[Exercise material Boundary: Start]
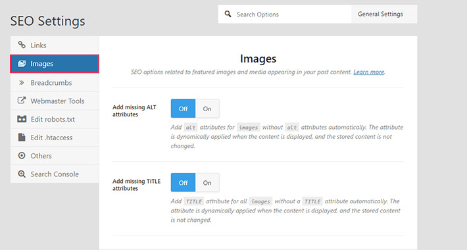Click the Breadcrumbs double-chevron icon
467x250 pixels.
click(x=22, y=82)
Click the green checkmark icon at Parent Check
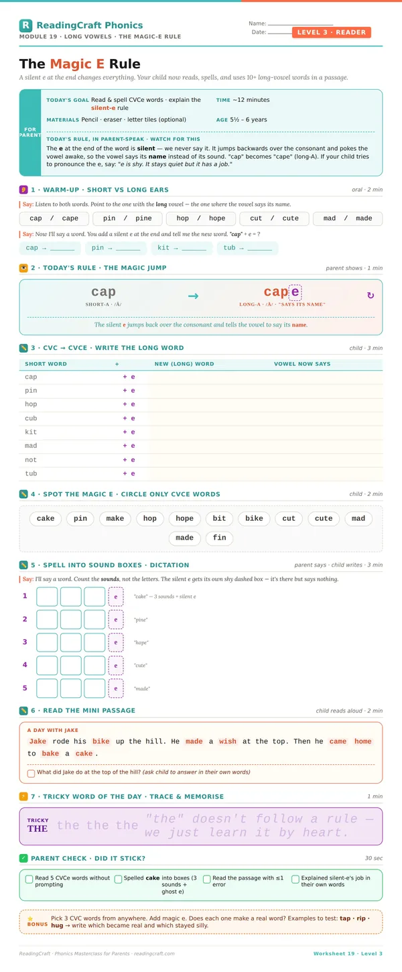This screenshot has height=972, width=402. [23, 858]
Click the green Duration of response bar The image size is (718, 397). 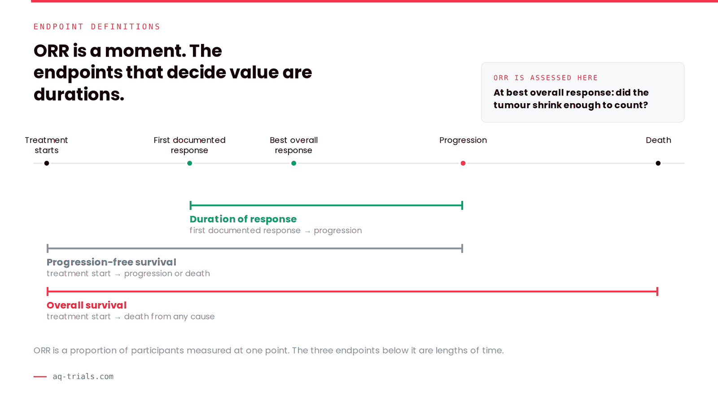pos(326,205)
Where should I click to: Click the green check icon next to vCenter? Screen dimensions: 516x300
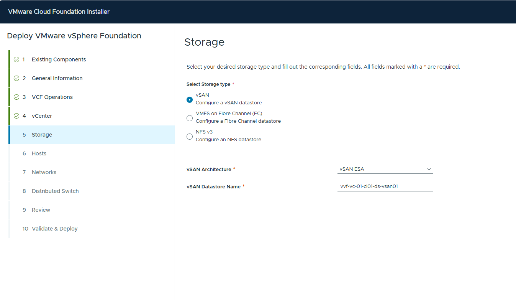click(x=16, y=116)
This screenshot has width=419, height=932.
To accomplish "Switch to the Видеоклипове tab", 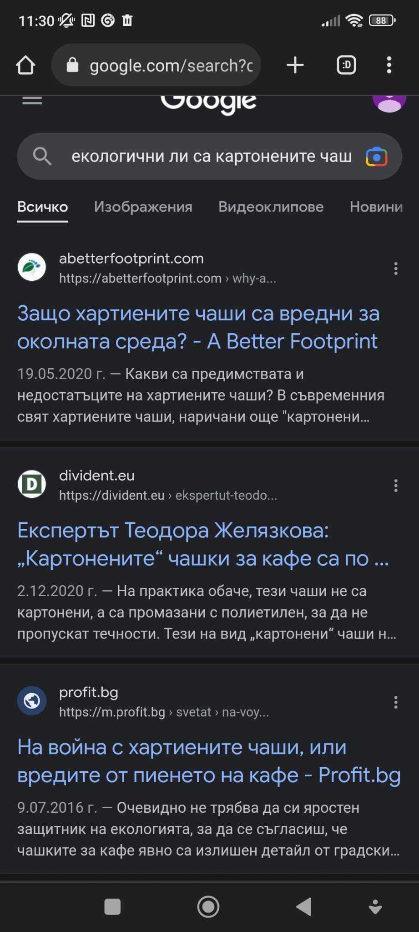I will pos(271,207).
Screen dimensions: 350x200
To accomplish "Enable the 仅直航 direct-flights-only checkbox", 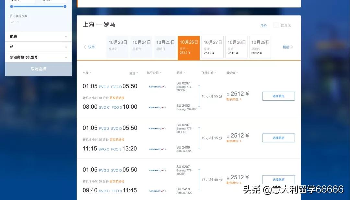I will point(276,25).
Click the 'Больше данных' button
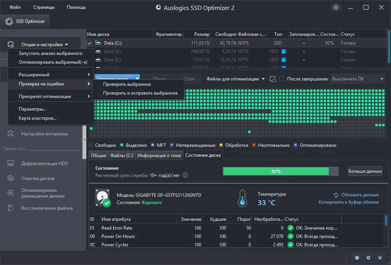Viewport: 391px width, 265px height. tap(365, 171)
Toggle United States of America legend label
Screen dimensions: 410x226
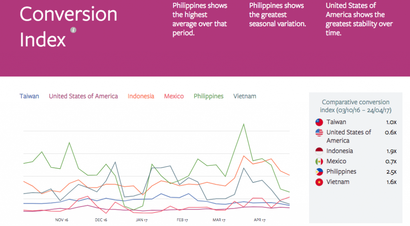[83, 96]
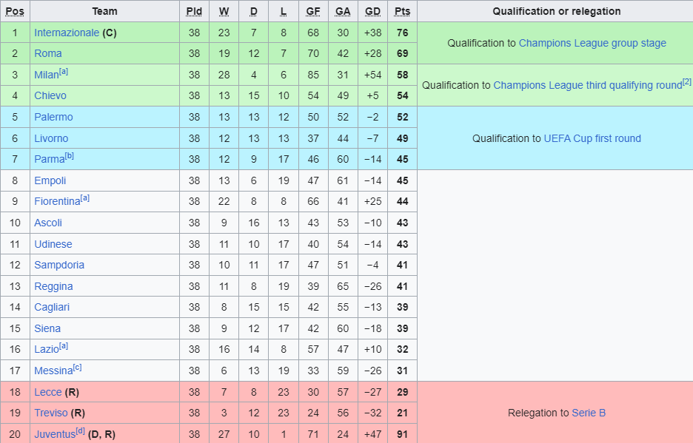Open the Chievo team page
Viewport: 693px width, 443px height.
pos(50,95)
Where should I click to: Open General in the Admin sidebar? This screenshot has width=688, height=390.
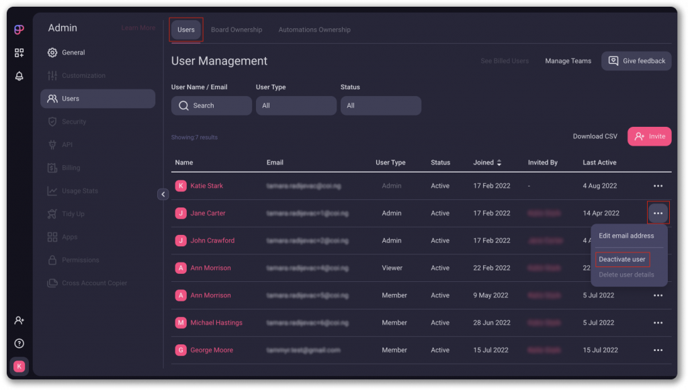click(x=73, y=52)
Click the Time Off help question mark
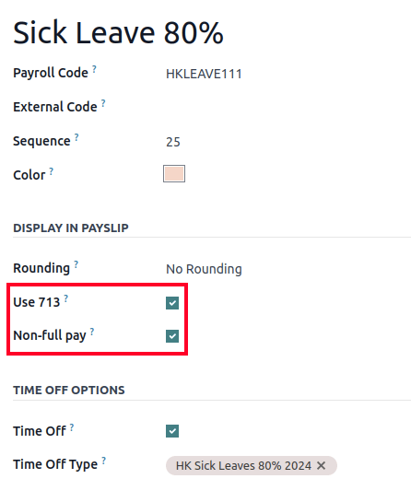Viewport: 411px width, 502px height. [72, 427]
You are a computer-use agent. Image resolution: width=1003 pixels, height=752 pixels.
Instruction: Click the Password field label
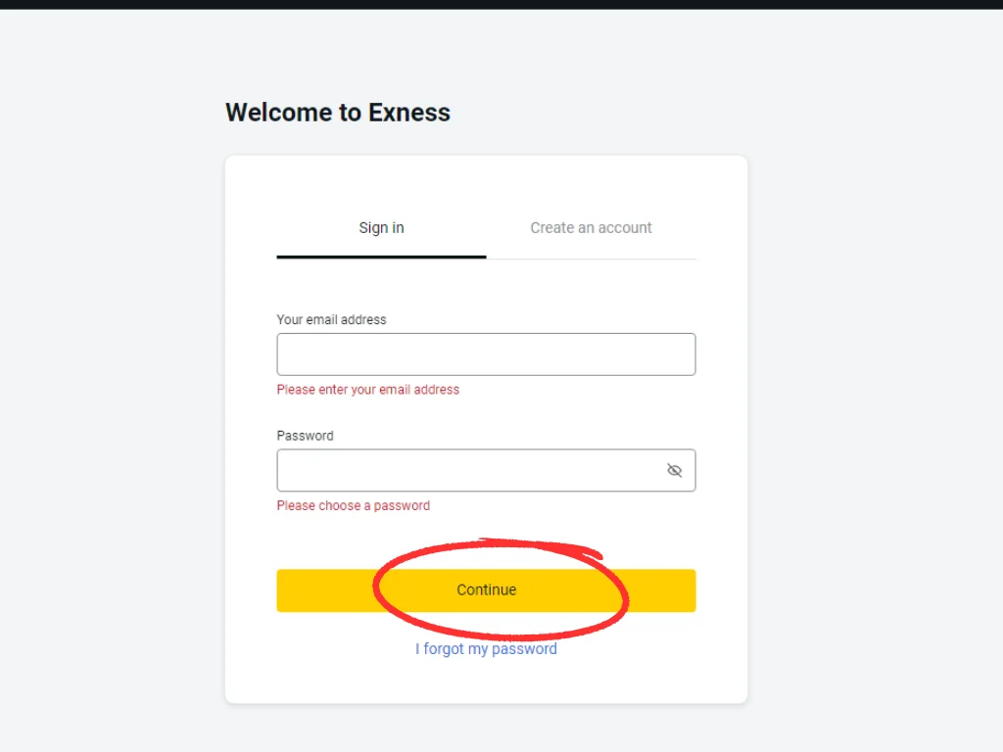pos(305,435)
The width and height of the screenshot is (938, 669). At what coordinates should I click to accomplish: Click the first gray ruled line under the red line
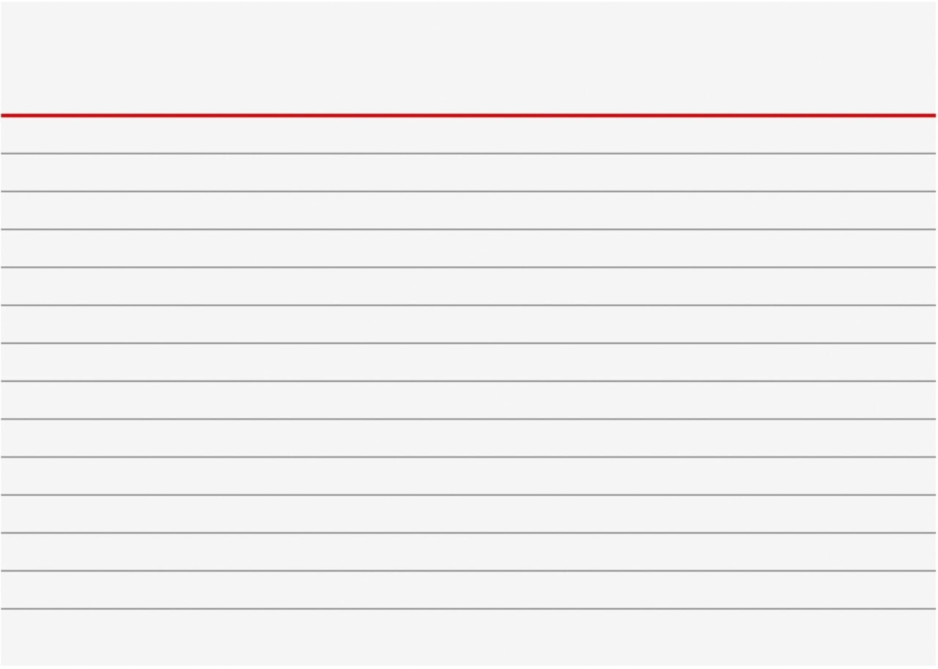tap(469, 153)
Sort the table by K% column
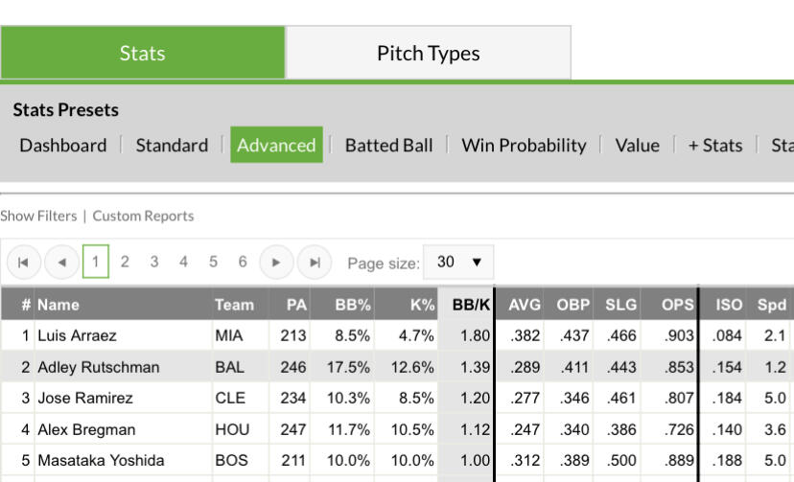Screen dimensions: 794x482 422,305
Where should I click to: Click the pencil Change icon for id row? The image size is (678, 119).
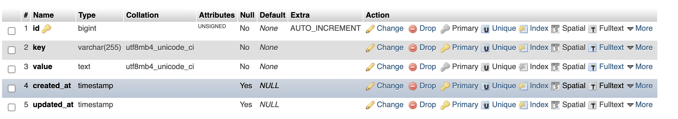(x=370, y=29)
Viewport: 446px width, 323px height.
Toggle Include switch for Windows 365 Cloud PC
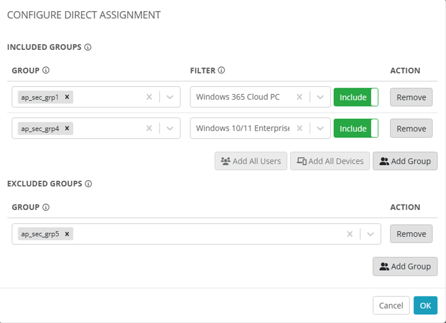(x=356, y=97)
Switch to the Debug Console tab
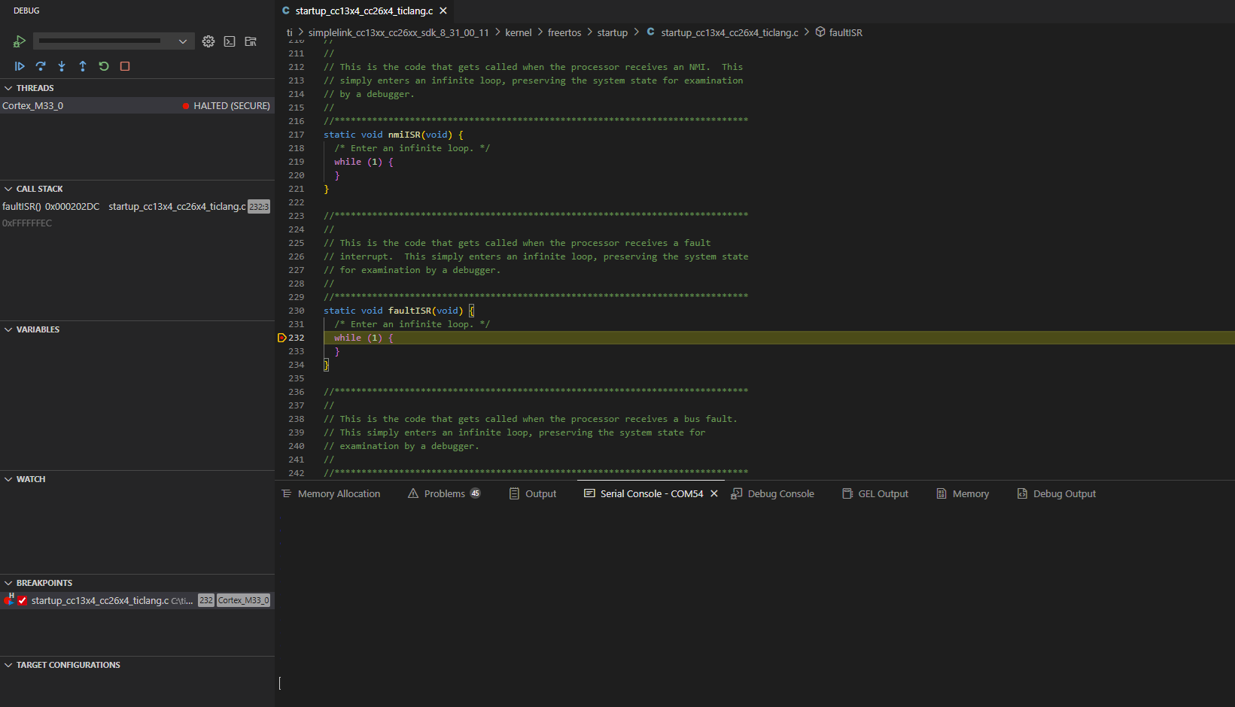The width and height of the screenshot is (1235, 707). pos(773,493)
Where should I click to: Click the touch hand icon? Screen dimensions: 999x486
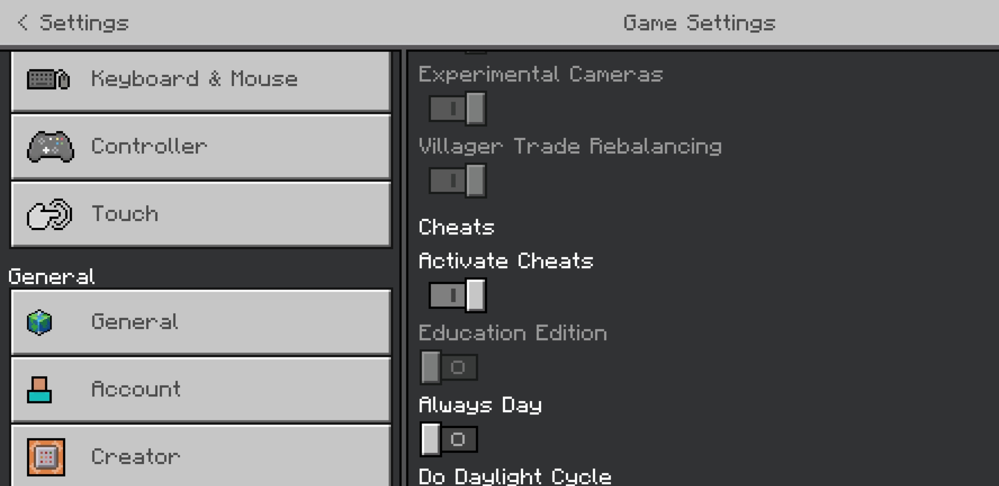pyautogui.click(x=50, y=214)
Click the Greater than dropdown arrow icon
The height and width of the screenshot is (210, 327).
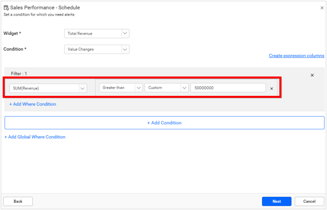(x=139, y=87)
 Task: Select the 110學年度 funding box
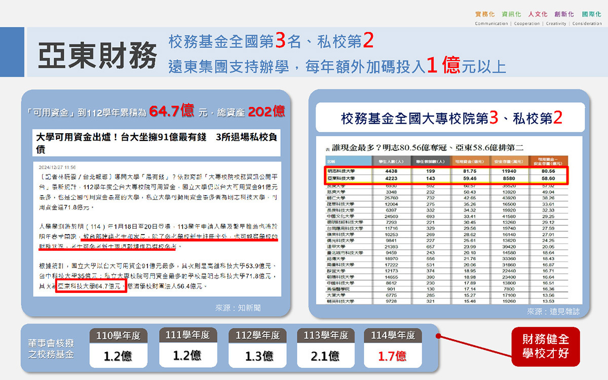(x=118, y=348)
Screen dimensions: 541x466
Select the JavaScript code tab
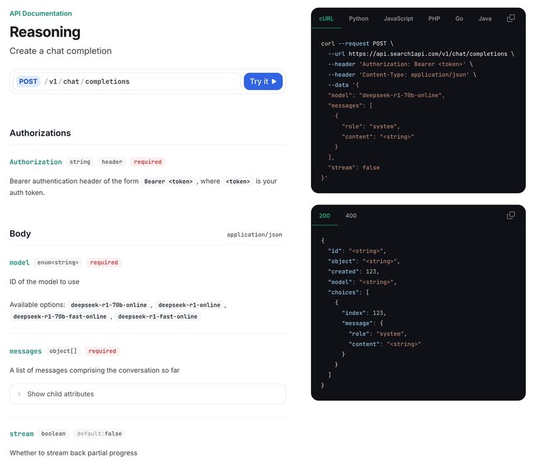point(398,19)
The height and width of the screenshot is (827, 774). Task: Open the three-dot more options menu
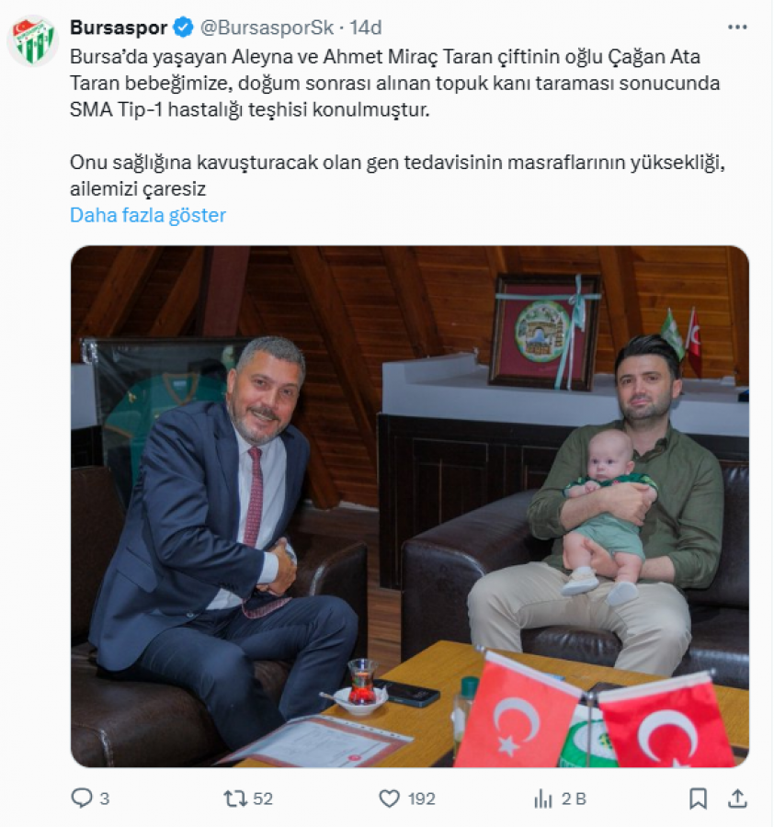[737, 28]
[Exercise material Boundary: End]
> **Required work**
Write out again, exactly, each line from the one with "Where should I click to: Click the pencil" to the end of the entries. No pictures go in.

> **Task output**
Where should I click to: Click the pencil Change icon for id row? The image size is (678, 119).
(x=370, y=29)
Viewport: 446px width, 323px height.
Toggle Include switch for Windows 365 Cloud PC
(x=356, y=97)
Switch to the Debug Console tab
The width and height of the screenshot is (1235, 707). pos(773,493)
Where should I click to: Click the touch hand icon? Screen dimensions: 999x486
pyautogui.click(x=50, y=214)
Click the Greater than dropdown arrow icon
The height and width of the screenshot is (210, 327).
(x=139, y=87)
 Task: Select the 110學年度 funding box
(x=118, y=348)
Screen dimensions: 541x466
Select the JavaScript code tab
point(398,19)
The height and width of the screenshot is (827, 774). Task: Open the three-dot more options menu
[737, 28]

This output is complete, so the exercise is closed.